EDIT: Jenda mentioned that it took a minute before the fact that this applies to OS X clicked, so I've now mentioned this explicitly.

EDIT AGAIN: The Leopard (and Snow Leopard) version is COPYFILE_DISABLE=true

I would have posted this to Q&A, but honestly there's no place to put it there.

Schwern posted me a bug for Date::PeriodParser; seems that the tarfile I uploaded had all these weird '._whatever' files, one for each file in the distribution, and this was causing his install of the module to crash because his build script assumed that anything with a .PL suffix ought to be run - and ._Makefile.PL got included.

Crashing is bad, so I tried to figure out what the problem was. MANIFEST? Nope, that was OK. Weirder: doing a ls -la didn't show any '._' files. Looking on CPAN, though, they were definitely there, so it seemed that it had to be tar adding them. Huh.

A bit of searching found a lot of complaining about these files, plus this incantation:

export COPY_EXTENDED_ATTRIBUTES_DISABLE=true
If you set this in the shell where you're doing the make dist, tar doesn't add the '._' files.

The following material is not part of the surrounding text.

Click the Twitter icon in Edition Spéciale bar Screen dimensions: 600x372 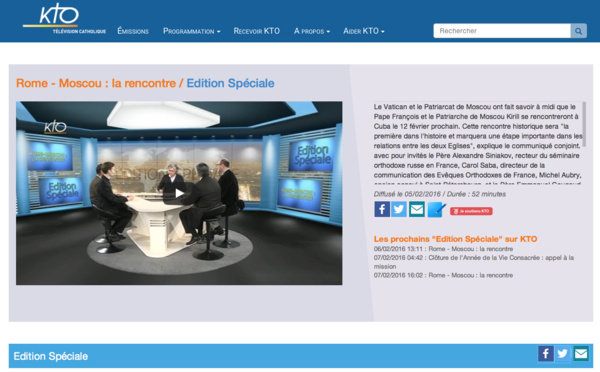point(562,353)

Apparently, if you fiddle with the files in the Finder (or anything else that wants the files to have a resource fork), tar helpfully adds the '._' files to the tarball; when they're untarred on a Mac, the resource fork gets rebuilt. Anywhere else ends up with '._' files. I had used TextMate to do my last set of edits, so the edit position, etc. was saved in the resource forks, and voila, '._' files.

Ideally, if MakeMaker's Makefile knew to add this to the environment before the tar zcf that builds the distribution tarball. no one would need to remember this anymore, so I'm going to file a requested enhancement to ExtUtils::MakeMaker mentioning this. In the meantime, there's a solution that prevents further problems.